Nasuceratops belongs to a group of dinosaurs that typically have lots of ornamentation such as hooks, horns and spikes on their heads.
“Nasutoceratops is different. It has a relatively simple frill, not very ornate, but instead it has invested all the energy and ornamentation into these two large horns, which are relatively speaking, the longest for any horned dinosaur. They come all the way to the front of the snout,” Sampson said.
There is also a tiny horn on the nose. Sampson said scientists are confident that horned dinosaurs used their horns to attract and compete for mates, just as horned animals today.
The Nasuceratops’ nose is large for a horned dinosaur, but scientists believe it did not improve the creature’s sense of smell. The front of the dinosaur’s nose is large, but the sense of smell is typically located in the rear for dinosaurs.
“It may have something to do with controlling brain temperature, brain cooling. It may have something to do with this animal showing off. There could be soft tissues that were attached that could be lubbed like an elephant seal and that to make noise. We really don’t know,” Sampson said.
Scientists only found the skull, neck, front part of the back and the front legs of the dinosaur.
“We can be very confident about what that back end looked like though because we have many other horned dinosaurs with which to compare it,” Sampson said.
The process of excavating fossils is lengthy, but Titus said it took a year just to get the Nasuceratops out of the ground.
“It’s not like you find it and rip it out of the ground and run. These things are extremely brittle. They’ve been attacked by roots and freeze thawed. They’re filled with thousands of fractures. Every one of these fractures had to be stabilized with glue both in the field and back at the lab. So if you’re not careful in the process of collecting these things you will destroy it,” Titus said in an interview.
After a specimen is airlifted to a lab it may take another two of three years to stabilize it before it is ready to be researched.
This dinosaur represents a new genus as well as a species. It is from new group of dinosaurs that are less ornate than others that lived farther north. Sampson said this difference is significant because in Africa there are only five or six species over 100 kilograms and in the area where the new dinosaur lived, which is much smaller the Africa, there were over 20 species over 1,000 kilograms.
Scientists are not sure why the land could support so many large animals. Sampson said it is possible that there was more food available because of the high temperature of the earth which led to more plant life. Another possible reason is that the animals did not eat as much because they were cold blooded and do not have to create heat to maintain body heat.

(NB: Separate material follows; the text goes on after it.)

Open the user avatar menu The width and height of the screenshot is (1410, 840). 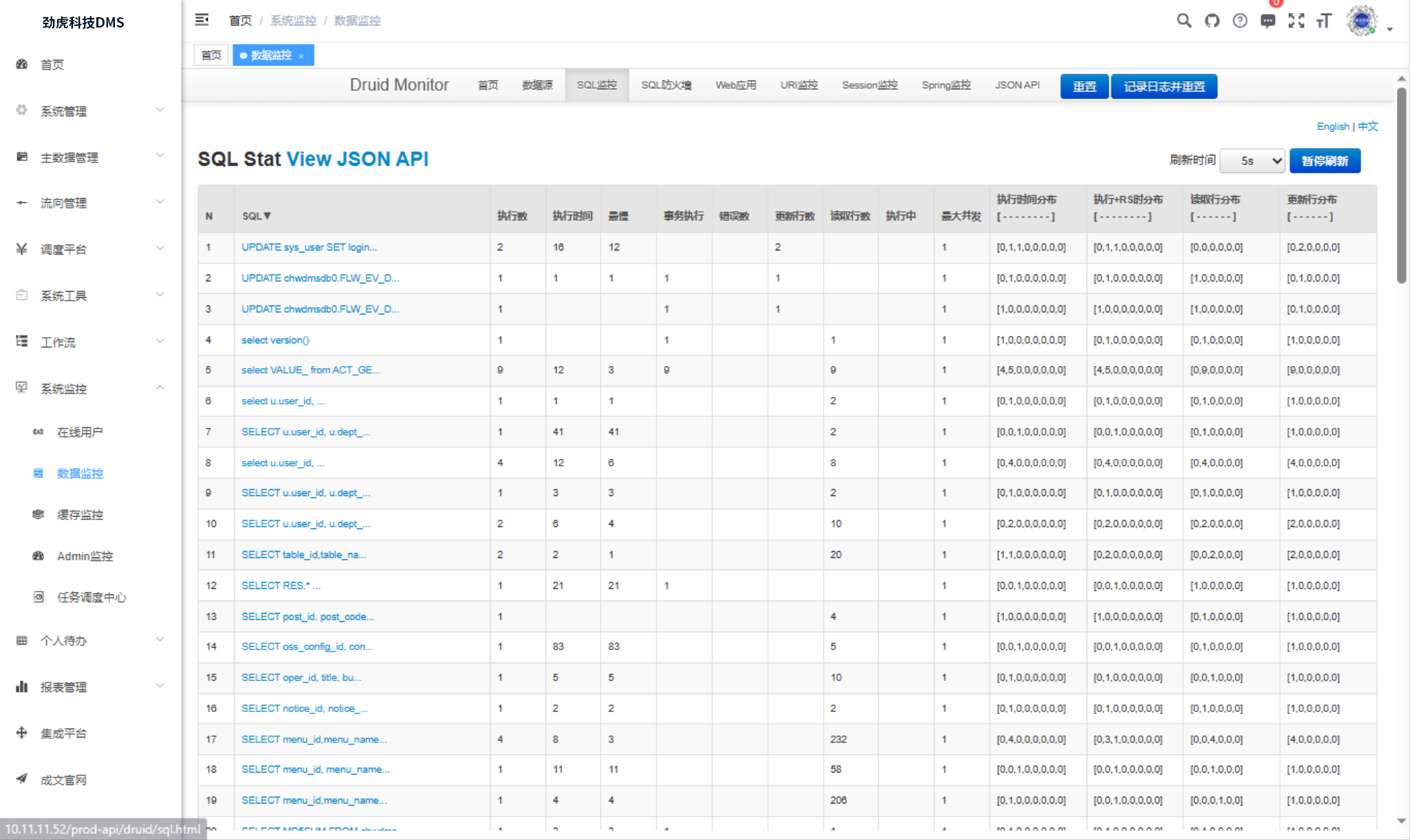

The dinosaur lived around 76 million years ago during the Late Cretaceous period when the earth was very warm and had no polar ice caps. The monument would have been a swamp similar to the Louisiana Bayou, Sampson said.
Titus said that paleontologists work to learn about the environments and ecosystems of the creature they discover rather than just the creatures themselves.
“This was a time when there was no polar ice caps no major glacial features and you’re talking about a hot house world. This could be the direction our planet’s heading in. We don’t know. There may be lessons for to learn about biogeography and extinction,” Titus said.